'''

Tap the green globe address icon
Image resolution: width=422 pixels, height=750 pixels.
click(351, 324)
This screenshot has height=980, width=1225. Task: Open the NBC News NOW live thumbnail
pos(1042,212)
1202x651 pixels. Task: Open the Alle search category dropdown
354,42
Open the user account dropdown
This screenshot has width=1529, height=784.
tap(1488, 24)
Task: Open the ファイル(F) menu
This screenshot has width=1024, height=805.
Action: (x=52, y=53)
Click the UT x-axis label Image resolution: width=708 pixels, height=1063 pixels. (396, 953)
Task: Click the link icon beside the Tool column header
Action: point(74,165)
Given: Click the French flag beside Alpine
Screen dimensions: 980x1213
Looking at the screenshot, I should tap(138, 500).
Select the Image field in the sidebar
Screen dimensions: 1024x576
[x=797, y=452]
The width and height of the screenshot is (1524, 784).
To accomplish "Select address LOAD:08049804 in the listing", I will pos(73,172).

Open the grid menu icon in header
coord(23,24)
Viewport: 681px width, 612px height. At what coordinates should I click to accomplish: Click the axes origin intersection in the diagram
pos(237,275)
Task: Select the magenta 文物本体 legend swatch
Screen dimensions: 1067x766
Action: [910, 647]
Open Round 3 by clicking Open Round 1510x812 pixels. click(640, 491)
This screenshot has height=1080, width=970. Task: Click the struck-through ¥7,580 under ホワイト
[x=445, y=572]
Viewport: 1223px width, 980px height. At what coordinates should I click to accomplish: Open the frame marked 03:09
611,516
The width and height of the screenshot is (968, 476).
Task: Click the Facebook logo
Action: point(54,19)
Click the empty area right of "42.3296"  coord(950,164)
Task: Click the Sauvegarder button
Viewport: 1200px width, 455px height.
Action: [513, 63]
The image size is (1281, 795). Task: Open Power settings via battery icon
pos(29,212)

'''

Your assignment:
Everything from the first line of the data through the line holding "The width and height of the screenshot is (1524, 784)." should be output exactly, and no other lines.

Reply to the exercise:
Tap the green globe address icon
Image resolution: width=422 pixels, height=750 pixels.
click(351, 324)
This screenshot has height=980, width=1225. Task: Open the NBC News NOW live thumbnail
pos(1042,212)
1202x651 pixels. Task: Open the Alle search category dropdown
354,42
Open the user account dropdown
This screenshot has width=1529, height=784.
tap(1488, 24)
Task: Open the ファイル(F) menu
This screenshot has width=1024, height=805.
Action: (x=52, y=53)
Click the UT x-axis label Image resolution: width=708 pixels, height=1063 pixels. (396, 953)
Task: Click the link icon beside the Tool column header
Action: point(74,165)
Given: Click the French flag beside Alpine
Screen dimensions: 980x1213
Looking at the screenshot, I should tap(138, 500).
Select the Image field in the sidebar
Screen dimensions: 1024x576
[x=797, y=452]
The width and height of the screenshot is (1524, 784).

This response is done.